4 – Sobre a oposição entre comunismo e capitalismo:

Mas não pensem que eu esteja vinculando isso a determinadas ideias. Não estou
falando de comunismo. O que eu estou dizendo vai além do comunismo. Minha
inspiração não vem de Karl Marx; minha inspiração não vem de Engels; minha
inspiração não vem de Trotsky; minha inspiração não vem de Lenin. Sim, eu li o
Manifesto do Partido Comunista e O Capital há muito tempo atrás. E eu vi que talvez
Marx não tenha seguido Hegel o suficiente. Ele pegou a dialética, mas deixou de fora
o idealismo e o espiritualismo. E ele se debruçou sobre o filosofo Feuerbach, pegou
dele o materialismo e transformou num sistema que chamou de materialismo
dialético. Eu tenho que rejeitar essa ideia.
O que eu estou dizendo para vocês nessa manhã é que o comunismo esquece que a
vida é individual. E o capitalismo esquece que a vida é social. E o reino de
fraternidade tem sua fundação não na tese do comunismo nem na antítese do
capitalismo, mas numa síntese mais elevada. É fundado numa síntese mais elevada
que combina a verdade dos dois sistemas. Então quando eu questiono a sociedade
como um todo, isso nos leva a ver que o problema do racismo, o problema da
exploração econômica e o problema da guerra estão entrelaçados. São o mal triplo
que é interconectado.

5 – E finalmente a esperança no futuro e a confiança na humanidade que sempre embasaram suas ideias e ações:

Que possamos compreender que o arco da moral universal é longo, mas se curva na
direção da justiça.
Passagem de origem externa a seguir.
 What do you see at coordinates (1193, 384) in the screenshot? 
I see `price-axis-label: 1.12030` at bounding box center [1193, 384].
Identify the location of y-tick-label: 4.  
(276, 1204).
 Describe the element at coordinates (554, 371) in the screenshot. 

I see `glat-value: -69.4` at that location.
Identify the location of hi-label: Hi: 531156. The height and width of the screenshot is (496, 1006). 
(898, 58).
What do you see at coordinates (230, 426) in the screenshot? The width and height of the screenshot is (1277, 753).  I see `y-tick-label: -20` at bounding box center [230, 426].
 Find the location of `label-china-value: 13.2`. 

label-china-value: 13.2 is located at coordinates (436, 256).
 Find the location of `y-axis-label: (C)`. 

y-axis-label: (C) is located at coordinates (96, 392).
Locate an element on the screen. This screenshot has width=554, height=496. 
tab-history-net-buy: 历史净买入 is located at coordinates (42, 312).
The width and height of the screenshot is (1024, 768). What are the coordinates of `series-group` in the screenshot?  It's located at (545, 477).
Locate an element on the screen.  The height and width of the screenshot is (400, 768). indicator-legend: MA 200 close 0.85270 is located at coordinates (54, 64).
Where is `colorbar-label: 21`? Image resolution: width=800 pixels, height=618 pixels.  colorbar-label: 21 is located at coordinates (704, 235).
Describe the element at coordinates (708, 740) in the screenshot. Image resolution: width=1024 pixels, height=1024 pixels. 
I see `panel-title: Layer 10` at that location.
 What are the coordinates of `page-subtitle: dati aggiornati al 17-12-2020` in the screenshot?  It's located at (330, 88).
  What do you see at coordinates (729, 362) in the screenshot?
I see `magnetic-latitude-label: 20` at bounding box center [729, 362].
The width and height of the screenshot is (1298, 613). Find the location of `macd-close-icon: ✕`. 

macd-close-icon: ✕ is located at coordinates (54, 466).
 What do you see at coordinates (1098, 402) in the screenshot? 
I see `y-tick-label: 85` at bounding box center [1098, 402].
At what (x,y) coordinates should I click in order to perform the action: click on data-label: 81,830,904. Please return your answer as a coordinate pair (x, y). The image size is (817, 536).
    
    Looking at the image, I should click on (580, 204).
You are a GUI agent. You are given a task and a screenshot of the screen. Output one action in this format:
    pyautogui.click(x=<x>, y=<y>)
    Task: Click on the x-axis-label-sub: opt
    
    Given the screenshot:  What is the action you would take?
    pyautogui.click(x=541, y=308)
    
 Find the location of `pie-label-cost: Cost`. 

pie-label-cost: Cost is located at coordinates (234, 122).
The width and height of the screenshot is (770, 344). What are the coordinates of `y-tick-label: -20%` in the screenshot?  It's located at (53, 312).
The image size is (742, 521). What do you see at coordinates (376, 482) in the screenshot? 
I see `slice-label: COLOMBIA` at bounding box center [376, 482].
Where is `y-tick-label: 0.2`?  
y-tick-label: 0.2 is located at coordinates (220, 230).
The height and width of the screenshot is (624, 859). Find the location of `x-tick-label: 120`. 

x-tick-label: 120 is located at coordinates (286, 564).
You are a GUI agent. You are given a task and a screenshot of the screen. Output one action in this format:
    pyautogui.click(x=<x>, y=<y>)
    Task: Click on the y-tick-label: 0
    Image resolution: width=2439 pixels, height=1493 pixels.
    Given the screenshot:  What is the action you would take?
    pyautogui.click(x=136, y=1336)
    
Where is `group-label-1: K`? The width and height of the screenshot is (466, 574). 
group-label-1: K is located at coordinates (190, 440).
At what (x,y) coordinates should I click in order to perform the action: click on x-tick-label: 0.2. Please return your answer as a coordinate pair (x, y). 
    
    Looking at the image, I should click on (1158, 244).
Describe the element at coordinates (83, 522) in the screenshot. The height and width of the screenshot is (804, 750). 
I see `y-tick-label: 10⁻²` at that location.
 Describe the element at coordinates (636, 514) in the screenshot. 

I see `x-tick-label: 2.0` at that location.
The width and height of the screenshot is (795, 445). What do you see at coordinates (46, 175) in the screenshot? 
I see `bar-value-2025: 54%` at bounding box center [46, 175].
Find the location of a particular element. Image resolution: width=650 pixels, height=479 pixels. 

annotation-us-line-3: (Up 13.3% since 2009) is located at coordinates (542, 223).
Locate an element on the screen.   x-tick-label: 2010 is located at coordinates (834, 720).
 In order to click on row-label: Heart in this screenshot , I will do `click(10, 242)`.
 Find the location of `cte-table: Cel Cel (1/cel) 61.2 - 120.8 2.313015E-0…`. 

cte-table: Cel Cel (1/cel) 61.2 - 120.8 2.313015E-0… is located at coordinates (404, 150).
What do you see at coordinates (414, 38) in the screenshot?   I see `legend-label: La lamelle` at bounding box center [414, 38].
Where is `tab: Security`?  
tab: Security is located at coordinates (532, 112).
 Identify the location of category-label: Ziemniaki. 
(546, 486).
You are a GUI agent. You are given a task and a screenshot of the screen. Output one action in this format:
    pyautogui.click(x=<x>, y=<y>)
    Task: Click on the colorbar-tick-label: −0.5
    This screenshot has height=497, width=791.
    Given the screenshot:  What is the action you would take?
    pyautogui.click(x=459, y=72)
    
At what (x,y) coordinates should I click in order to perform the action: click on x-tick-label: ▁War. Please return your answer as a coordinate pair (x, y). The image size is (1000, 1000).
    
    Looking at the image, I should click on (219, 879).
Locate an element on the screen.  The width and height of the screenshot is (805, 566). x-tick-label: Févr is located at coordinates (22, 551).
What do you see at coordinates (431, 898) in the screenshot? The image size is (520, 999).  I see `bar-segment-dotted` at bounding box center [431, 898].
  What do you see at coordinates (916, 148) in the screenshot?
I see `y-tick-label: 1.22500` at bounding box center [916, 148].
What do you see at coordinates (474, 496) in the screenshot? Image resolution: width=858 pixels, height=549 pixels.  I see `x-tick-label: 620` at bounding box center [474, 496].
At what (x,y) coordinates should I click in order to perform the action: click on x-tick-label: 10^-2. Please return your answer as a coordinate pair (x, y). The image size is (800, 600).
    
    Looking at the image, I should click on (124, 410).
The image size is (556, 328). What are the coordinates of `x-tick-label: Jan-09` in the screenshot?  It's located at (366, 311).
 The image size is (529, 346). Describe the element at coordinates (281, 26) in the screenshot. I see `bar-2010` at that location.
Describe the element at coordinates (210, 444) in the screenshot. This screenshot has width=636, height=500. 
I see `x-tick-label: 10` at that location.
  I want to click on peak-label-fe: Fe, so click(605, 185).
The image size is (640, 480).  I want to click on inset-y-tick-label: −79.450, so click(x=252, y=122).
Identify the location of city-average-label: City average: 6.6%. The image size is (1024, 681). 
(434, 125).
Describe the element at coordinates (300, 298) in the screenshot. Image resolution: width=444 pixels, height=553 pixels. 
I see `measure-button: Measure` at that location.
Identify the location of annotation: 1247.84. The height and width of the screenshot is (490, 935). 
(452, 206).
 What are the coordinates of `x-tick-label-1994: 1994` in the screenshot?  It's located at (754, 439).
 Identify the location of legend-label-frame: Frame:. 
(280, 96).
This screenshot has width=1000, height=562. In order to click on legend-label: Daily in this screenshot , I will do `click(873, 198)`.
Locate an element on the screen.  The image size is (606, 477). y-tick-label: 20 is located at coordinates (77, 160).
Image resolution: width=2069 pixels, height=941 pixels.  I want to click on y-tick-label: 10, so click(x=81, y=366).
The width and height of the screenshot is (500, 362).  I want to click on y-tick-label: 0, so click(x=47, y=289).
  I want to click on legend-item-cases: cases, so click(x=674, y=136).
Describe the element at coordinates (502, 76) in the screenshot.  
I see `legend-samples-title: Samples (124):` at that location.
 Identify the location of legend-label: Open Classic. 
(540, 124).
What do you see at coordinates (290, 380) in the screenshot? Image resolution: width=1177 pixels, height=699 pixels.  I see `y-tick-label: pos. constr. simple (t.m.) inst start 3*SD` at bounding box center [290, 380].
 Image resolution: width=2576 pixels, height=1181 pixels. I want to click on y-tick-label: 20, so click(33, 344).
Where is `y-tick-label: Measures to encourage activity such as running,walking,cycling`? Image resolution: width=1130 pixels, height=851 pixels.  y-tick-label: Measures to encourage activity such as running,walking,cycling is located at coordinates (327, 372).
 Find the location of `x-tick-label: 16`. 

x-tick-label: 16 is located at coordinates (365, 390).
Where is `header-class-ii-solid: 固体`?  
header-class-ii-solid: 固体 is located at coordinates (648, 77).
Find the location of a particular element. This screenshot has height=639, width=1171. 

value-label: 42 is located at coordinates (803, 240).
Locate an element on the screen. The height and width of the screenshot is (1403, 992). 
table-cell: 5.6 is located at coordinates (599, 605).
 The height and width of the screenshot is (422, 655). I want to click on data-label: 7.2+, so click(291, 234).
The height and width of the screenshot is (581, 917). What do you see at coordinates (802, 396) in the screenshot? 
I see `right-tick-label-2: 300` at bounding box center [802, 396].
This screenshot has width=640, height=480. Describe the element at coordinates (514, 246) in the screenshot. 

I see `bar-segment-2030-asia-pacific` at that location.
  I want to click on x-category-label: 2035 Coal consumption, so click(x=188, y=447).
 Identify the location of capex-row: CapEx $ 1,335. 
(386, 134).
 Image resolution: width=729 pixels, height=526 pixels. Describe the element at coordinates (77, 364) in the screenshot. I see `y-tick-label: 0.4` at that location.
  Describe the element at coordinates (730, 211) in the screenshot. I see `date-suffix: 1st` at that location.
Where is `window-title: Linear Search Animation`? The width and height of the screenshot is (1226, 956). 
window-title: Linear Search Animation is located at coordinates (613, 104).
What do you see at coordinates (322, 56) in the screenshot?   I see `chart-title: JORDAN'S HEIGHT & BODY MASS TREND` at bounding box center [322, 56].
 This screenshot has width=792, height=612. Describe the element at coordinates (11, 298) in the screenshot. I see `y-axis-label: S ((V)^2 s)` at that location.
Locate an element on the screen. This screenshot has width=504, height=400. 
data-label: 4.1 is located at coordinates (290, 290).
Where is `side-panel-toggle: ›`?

Que possamos compreender que William Cullen Bryant está
correto: “A verdade, quando esmagada contra a terra, se reerguerá.” Sigamos
cientes de que a Bíblia está correta: “Não vos enganeis. Deus não se permite zombar.
Portanto, tudo que o homem semear, isso também colherá.” Essa é nossa esperança
no futuro, e com essa fé nós poderemos dizer em um não tão distante futuro,
flexionando o verbo no passado: “Nós triunfamos! Nós triunfamos! Do fundo do meu
coração eu acreditei que triunfaríamos!”

Que possamos nos inspirar na lucidez dessas palavras quando vivemos um contexto tão difícil e transformador quanto este em que estamos vivendo hoje!

3 respostas para ‘A lucidez de Martin Luther King em 1967

  1. Pingback: A lucidez de Martin Luther King em 1967 – Portal da Casa Espírita Nova Era – Blumenau – Santa Catarina – SC
  2. É profundamente lamentável que muitas pessoas que se dizem cristãs ainda abrigam, de alguma forma, ideias racistas. A mensagem e os exemplos Jesus ainda não são convenientemente estudados e meditados no silêncio dos templos, onde se efetuam, não raro, apenas rituais e orações repetidas inconscientemente.